The recent string of mass layoffs at tech giants including Spotify, Twitter, and Alphabet might sharpen investor focus on the S issue, too.

But, to Saskia’s point, the highly publicized disputes between staff and managers at major tech firms are relatively easy for investors to analyze because each event generates a lot of public data. Assessing whether a mining company’s upstream supply chain is exploiting forced labor, for example, is a trickier task.

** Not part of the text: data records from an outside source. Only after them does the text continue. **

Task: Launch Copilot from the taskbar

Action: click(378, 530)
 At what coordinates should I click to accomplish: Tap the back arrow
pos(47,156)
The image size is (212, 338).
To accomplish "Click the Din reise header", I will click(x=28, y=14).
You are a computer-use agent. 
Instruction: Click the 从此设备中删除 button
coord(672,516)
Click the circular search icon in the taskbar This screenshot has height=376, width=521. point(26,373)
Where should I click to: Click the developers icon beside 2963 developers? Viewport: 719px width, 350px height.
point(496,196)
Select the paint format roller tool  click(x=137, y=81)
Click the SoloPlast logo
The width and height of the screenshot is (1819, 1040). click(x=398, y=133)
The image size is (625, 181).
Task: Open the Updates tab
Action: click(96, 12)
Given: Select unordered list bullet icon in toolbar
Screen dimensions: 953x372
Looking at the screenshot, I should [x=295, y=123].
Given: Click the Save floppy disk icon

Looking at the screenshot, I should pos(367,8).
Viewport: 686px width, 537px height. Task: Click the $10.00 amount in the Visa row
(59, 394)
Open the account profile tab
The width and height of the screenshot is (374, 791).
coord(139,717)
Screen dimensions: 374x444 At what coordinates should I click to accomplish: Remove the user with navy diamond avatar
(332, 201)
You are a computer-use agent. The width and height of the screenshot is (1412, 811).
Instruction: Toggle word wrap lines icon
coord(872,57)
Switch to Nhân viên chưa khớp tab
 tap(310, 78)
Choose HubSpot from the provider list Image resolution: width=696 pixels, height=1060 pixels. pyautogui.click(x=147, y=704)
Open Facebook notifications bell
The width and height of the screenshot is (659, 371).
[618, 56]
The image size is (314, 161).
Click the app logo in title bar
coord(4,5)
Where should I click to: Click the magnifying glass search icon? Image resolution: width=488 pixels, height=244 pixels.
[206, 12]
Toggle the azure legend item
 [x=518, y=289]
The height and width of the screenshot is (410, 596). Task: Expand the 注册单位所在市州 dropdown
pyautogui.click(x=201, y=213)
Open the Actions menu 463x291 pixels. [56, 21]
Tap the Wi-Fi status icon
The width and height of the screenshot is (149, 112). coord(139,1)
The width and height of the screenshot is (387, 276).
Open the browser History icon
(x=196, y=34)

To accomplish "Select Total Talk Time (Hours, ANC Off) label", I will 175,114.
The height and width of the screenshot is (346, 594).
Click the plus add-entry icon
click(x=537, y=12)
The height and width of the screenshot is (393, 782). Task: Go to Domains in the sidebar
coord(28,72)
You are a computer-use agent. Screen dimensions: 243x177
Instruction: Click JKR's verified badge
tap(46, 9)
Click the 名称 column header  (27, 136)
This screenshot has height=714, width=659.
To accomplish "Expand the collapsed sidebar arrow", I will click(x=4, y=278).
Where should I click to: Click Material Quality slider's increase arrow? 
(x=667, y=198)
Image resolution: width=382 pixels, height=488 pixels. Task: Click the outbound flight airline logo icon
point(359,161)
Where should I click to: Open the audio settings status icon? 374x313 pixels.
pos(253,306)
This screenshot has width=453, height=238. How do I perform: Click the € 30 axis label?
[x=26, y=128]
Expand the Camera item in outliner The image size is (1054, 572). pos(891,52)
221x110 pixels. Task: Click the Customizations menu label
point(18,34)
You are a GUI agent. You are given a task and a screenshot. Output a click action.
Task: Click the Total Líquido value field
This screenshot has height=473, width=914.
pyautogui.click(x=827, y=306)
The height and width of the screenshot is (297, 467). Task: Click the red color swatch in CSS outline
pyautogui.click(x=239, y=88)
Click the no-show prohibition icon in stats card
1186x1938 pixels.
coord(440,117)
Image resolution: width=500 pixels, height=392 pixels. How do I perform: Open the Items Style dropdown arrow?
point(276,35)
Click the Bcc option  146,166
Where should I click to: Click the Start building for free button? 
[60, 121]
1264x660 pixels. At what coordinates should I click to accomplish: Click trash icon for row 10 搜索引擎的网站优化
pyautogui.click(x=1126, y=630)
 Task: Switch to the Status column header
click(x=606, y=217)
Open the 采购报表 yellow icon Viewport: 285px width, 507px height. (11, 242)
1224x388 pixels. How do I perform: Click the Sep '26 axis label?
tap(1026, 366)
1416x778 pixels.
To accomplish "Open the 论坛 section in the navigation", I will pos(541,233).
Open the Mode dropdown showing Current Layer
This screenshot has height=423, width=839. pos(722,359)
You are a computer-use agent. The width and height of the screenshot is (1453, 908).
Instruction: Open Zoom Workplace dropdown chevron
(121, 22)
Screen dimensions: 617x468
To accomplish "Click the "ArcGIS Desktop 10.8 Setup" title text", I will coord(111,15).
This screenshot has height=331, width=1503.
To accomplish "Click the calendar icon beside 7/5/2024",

There is no one-size-fits-all approach to measuring social risk, but that doesn’t mean the risk isn’t there.

“I think, generally, there's a misconception that S issues have no material impact on operations,” Kort-Chick says, noting that “increasing legislation around the globe related to human rights and modern slavery…creates a huge regulatory risk as well as a challenge to supply chain management for companies.” 

Case in point, last year the U.S. government banned the import of products of any products sourced partially or entirely from the Xinjiang region in China, where Washington and numerous independent reports say Beijing has pressed the local ethnic Uyghur population into forced labor, a charge Beijing denies. Companies that fall foul of the import ban risk fines and shipment seizures, as well as the PR fallout from being caught profiting from alleged forced labor.

That embargo helped highlight for companies operating in Xinjiang how Social risks can be material, as well as moral. To avoid falling foul of the law, fashion retailers had to conduct deep audits of their supply chains—which they should have been doing anyway—and, in some cases, eliminate Chinese cotton from their mills, all at a steep operational cost. 

Making investors understand the materiality of S factors on business operations is the first step to helping them fully incorporate S with their ESG assessments, Kort-Chick says. Once investors recognize the material risks, they can gather appropriate data to assess their exposure and challenge companies that aren’t doing enough to mitigate S-class issues.

On that last point, I asked Kort-Chick what she thinks of divestment as a tool for pressuring companies to enact operational changes.

She says while that’s a tool AllianceBernstein has at its disposal, the company’s “preference is to continue engaging with the company and to leverage our voice and to remain having a seat at the table.”